[Im]Predicativity:
------------------
Suppose we had the following type system, which extends
System F (aka F2) with a base type of "ints":
t ::= int | t -> t | 'a | All 'a.t
e ::= i | x | \x:t.e | e1 e2 | /\'a.e | e t
and suppose we wish to define a set-theoretic, denotational
semantics for the language. As with the simply-typed lambda
calculus, we might start off writing:
T[int] = Z -- interpret int as the set of integers
T[t1->t2] = T[t1] -> T[t2] -- interpret arrow as functions
Oops. How do we interpret type variables and All-types?
One idea is to parameterize the interpretation T of types
by an environment mapping type variables to sets. That is,
we will interpret judgments:
D |- t : *
under a type environment d such that for all 'a in D, d('a)
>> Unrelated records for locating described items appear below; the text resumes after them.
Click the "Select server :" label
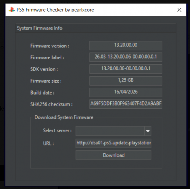The height and width of the screenshot is (189, 190). [x=57, y=131]
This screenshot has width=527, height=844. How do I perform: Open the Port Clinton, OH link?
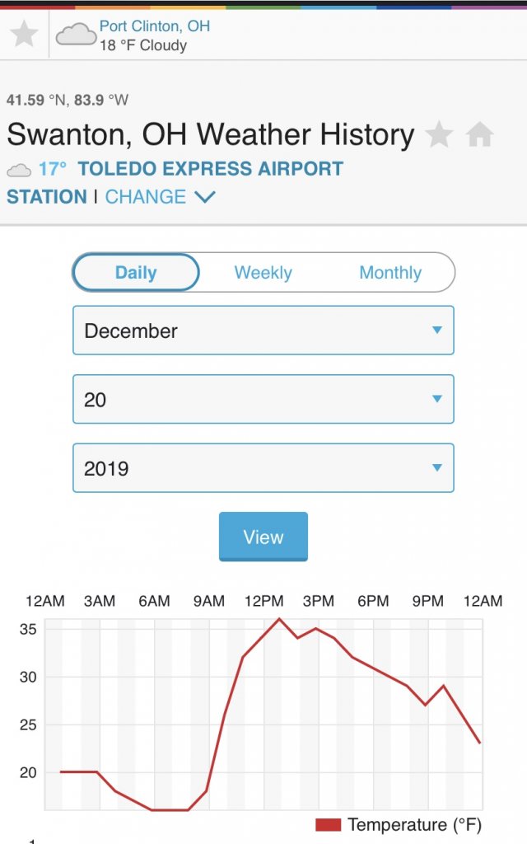[155, 26]
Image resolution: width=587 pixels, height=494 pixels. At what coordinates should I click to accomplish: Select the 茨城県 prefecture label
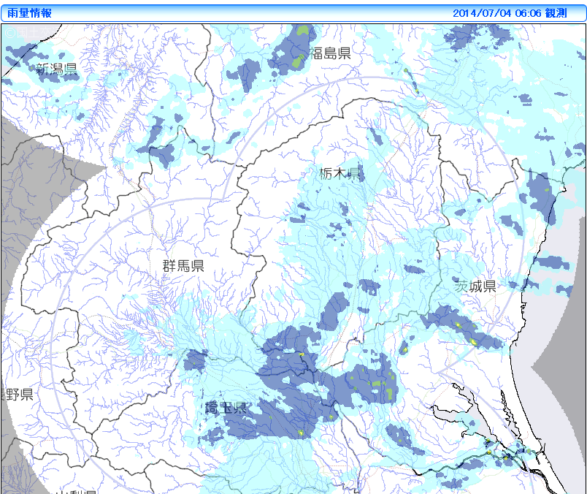click(475, 286)
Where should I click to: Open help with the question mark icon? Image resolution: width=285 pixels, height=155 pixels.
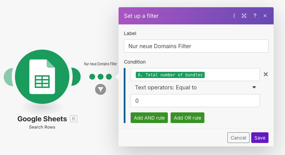pyautogui.click(x=255, y=16)
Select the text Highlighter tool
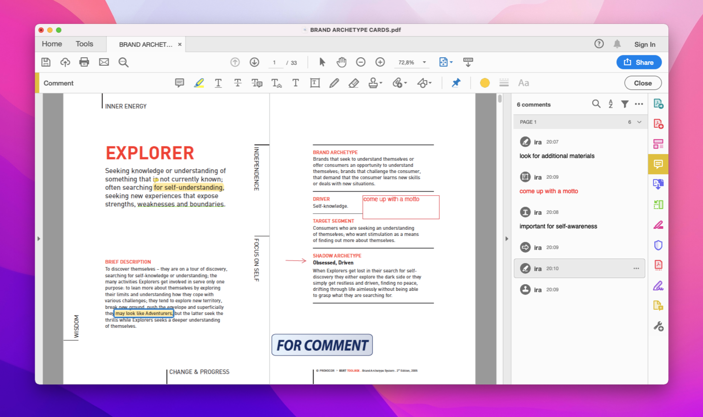Screen dimensions: 703x417 coord(199,83)
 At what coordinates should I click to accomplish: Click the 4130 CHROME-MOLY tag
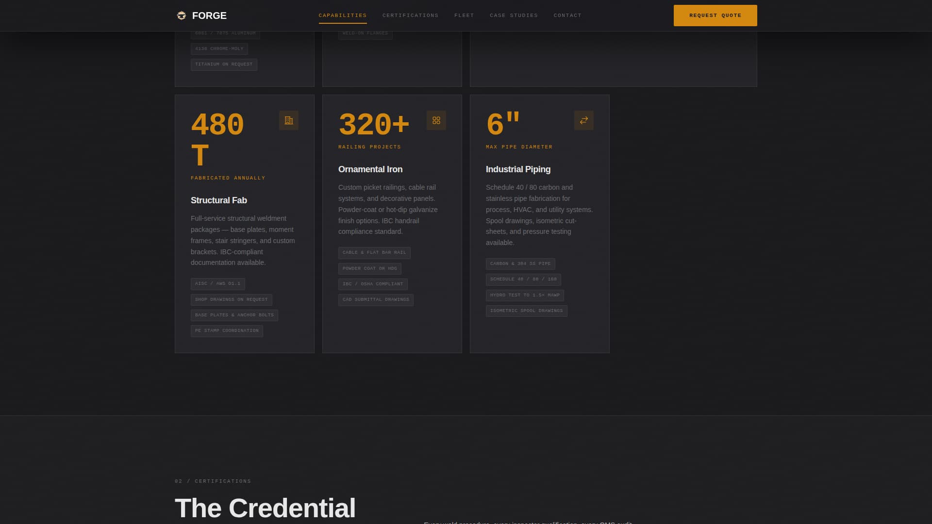point(219,49)
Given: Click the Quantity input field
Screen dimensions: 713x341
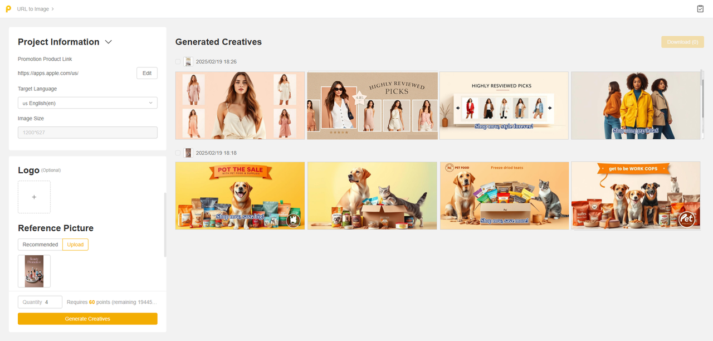Looking at the screenshot, I should pos(40,302).
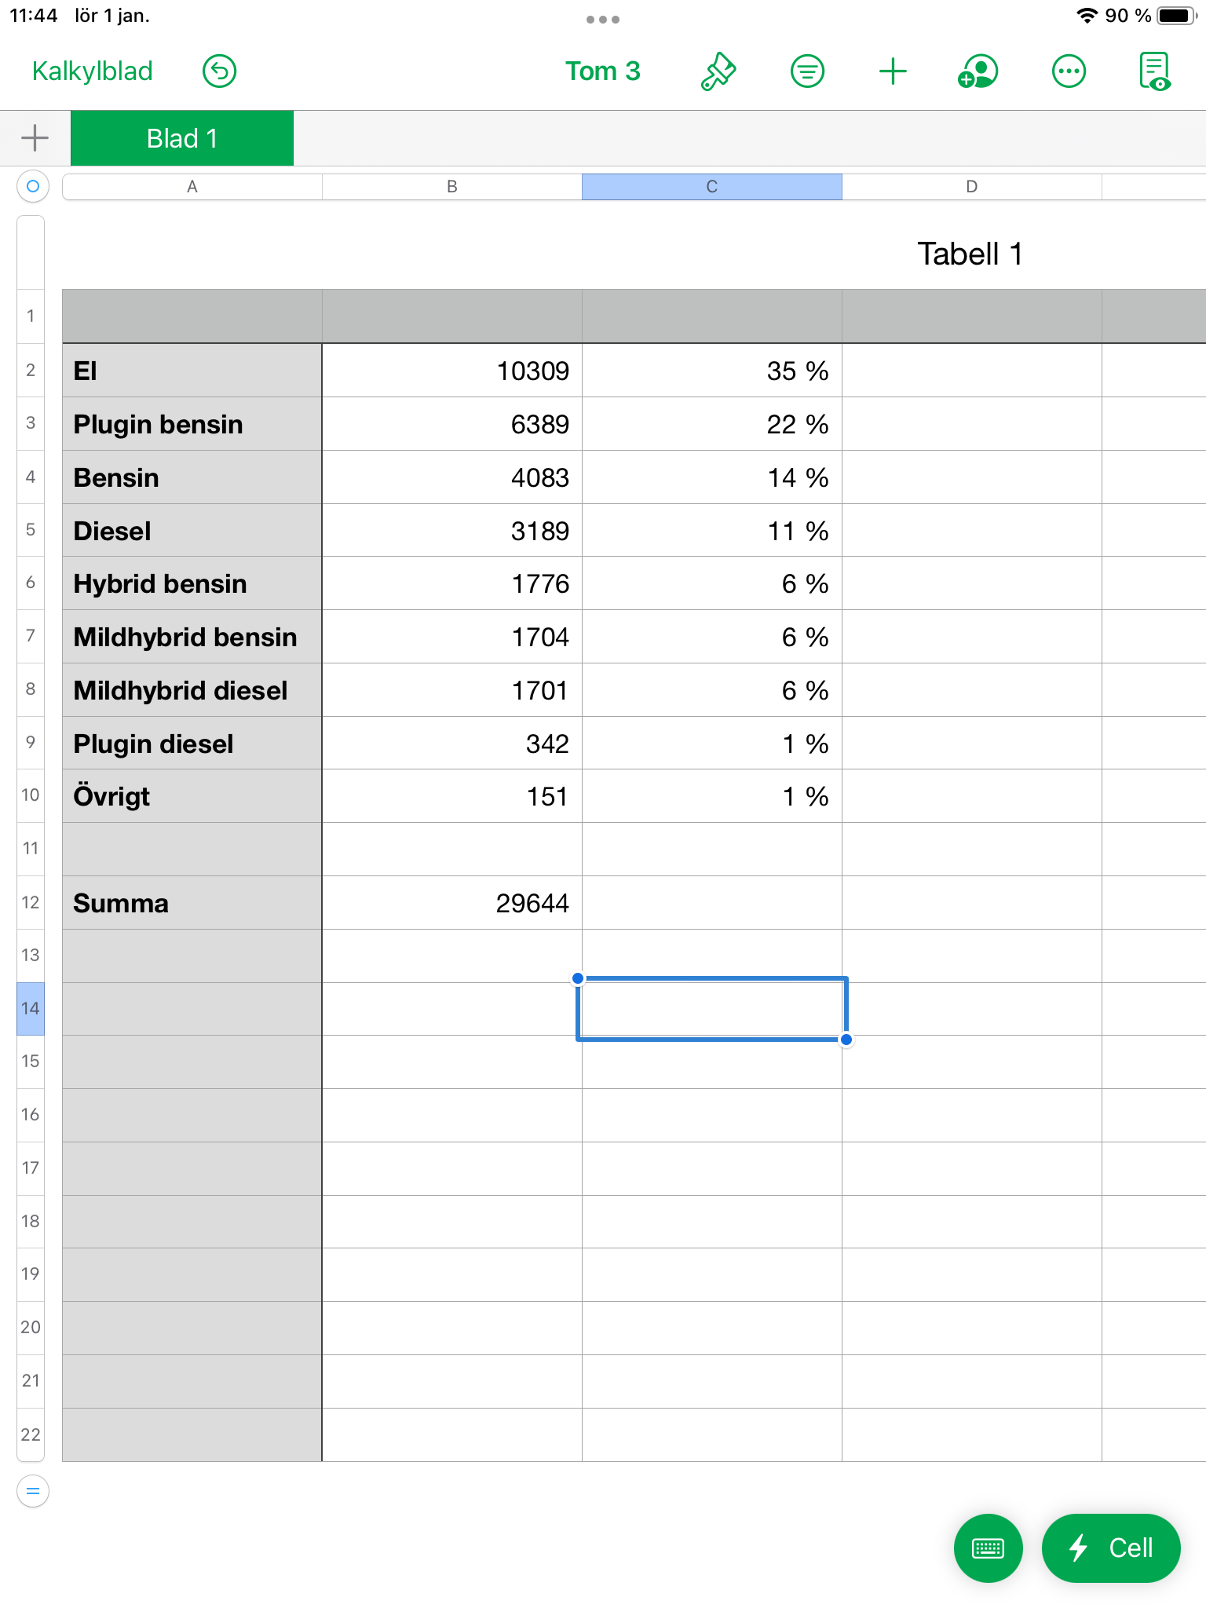Screen dimensions: 1206x1608
Task: Toggle reading view document icon
Action: [x=1155, y=71]
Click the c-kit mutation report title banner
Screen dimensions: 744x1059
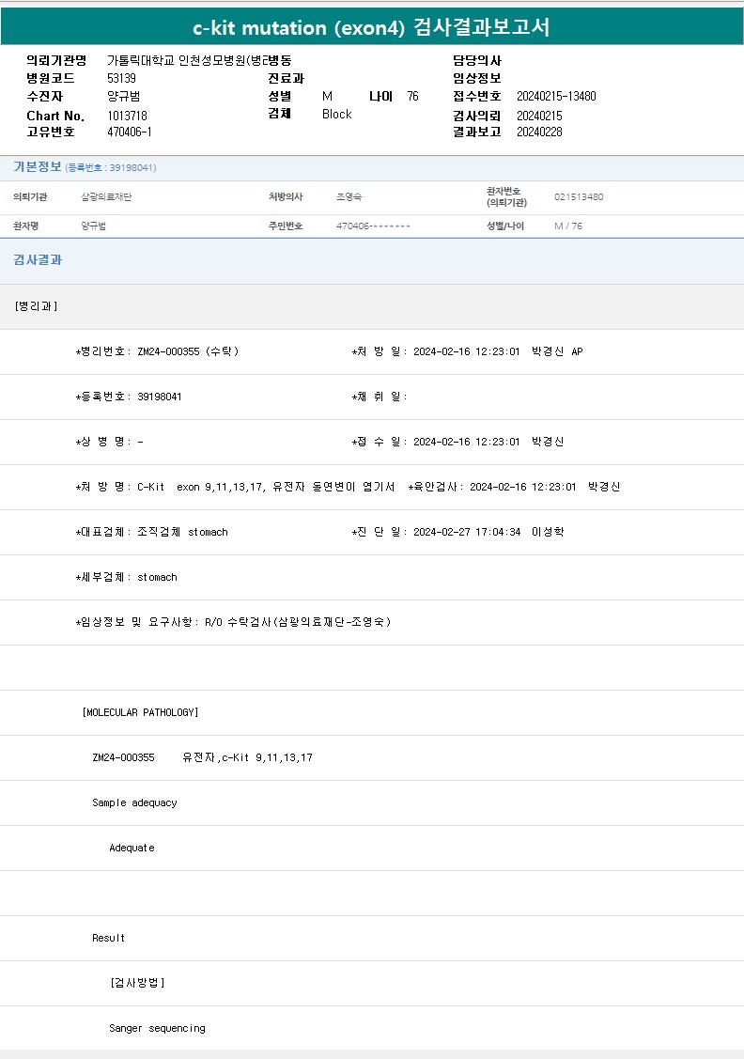(371, 27)
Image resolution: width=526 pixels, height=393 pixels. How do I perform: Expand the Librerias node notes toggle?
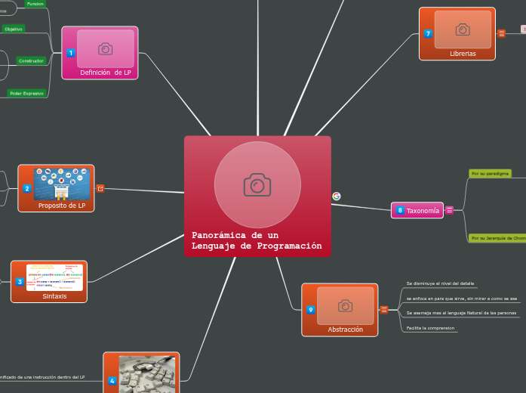pyautogui.click(x=502, y=33)
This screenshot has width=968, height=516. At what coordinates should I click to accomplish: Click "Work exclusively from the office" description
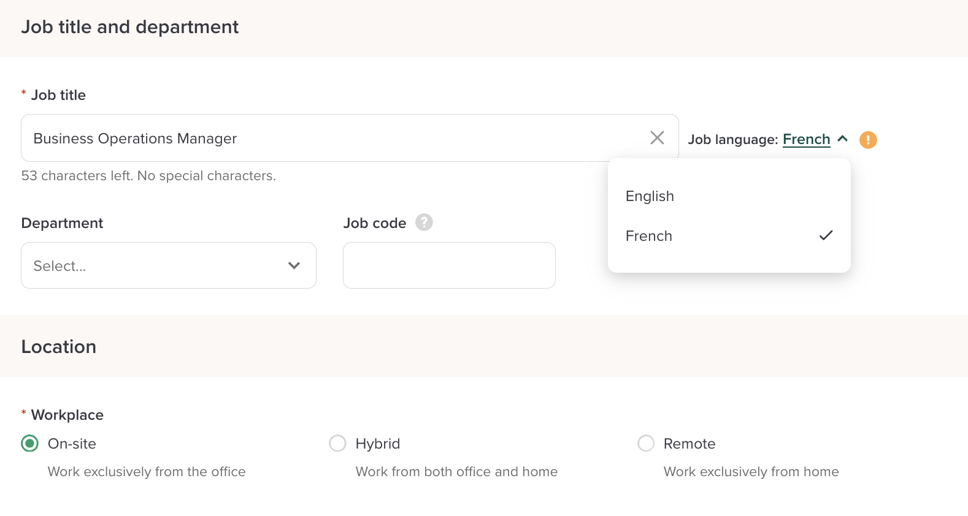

yields a set. Then we might rework our definition as:
T[D |- int : *]d = Z
T[D |- t1 -> t2 : *]d = (T[D |- t1 : *]d) -> (T[D |- t2 : *]d)
T[D |- a : *]d = d(a)
How about All-types? Remember that I said one idea is that
we could think of All 'a.e as an infinite product indexed
by types (in the same way that t -> t' is an infinite product
of t' values, indexed by t values)? So we might try this:
T[D |- All 'a.t : *]d = Pi S.(T[D |- t : *]d['a|->S])
The problem with this definition is that we have not specified
what S can range over. Intuitively, it needs to range over
all interpretations of types. But that means we can't define
the interpretation of All 'a.t without first defining the
interpretation of all types, which alas, includes All 'a.t.
As an example of the kind of "circular" reasoning that can
be done note that given:
id : All 'a.'a -> 'a
id = /\'a.\x:'a.x
it's possible to pass the identity function to itself:
id (All 'a.'a->'a) : (All 'a.'a->'a) -> (All 'a.'a->'a)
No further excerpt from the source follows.